RECORDS SUPPLIED
»»
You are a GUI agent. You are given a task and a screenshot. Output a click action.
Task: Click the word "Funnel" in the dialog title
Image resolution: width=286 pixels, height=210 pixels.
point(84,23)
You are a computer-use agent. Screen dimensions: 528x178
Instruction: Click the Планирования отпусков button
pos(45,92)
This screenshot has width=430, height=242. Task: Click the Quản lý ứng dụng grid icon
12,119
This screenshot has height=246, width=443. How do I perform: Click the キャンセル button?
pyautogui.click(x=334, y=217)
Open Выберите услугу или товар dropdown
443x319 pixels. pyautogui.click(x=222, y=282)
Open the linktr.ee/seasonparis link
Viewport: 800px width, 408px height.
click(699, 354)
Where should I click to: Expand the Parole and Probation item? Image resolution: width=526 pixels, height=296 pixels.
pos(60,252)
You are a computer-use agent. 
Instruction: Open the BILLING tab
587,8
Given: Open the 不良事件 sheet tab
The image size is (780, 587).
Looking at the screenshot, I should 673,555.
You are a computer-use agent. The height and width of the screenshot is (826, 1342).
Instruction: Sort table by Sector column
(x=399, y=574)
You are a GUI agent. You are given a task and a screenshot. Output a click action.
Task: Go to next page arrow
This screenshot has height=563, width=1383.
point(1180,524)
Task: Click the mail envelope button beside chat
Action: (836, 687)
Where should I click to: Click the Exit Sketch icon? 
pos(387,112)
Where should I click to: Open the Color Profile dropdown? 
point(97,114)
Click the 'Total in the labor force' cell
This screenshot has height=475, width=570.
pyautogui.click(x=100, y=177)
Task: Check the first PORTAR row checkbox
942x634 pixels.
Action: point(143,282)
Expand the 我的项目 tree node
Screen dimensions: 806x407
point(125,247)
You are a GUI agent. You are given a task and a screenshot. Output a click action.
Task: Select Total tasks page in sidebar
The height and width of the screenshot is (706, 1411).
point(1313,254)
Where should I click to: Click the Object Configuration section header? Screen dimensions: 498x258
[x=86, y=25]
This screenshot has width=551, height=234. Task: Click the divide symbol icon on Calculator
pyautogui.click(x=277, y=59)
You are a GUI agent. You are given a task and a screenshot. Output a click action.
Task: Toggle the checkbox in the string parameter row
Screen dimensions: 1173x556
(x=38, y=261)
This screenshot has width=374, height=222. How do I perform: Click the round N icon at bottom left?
««
TASK DESCRIPTION
Above are the records; print exactly the lines from the line with "Instruction: Open the BILLING tab" to the line with "Task: Go to next page arrow", including both, and nothing else.

ANSWER TO THIS EXERCISE
Instruction: Open the BILLING tab
587,8
Given: Open the 不良事件 sheet tab
The image size is (780, 587).
Looking at the screenshot, I should 673,555.
You are a computer-use agent. The height and width of the screenshot is (826, 1342).
Instruction: Sort table by Sector column
(x=399, y=574)
You are a GUI agent. You are given a task and a screenshot. Output a click action.
Task: Go to next page arrow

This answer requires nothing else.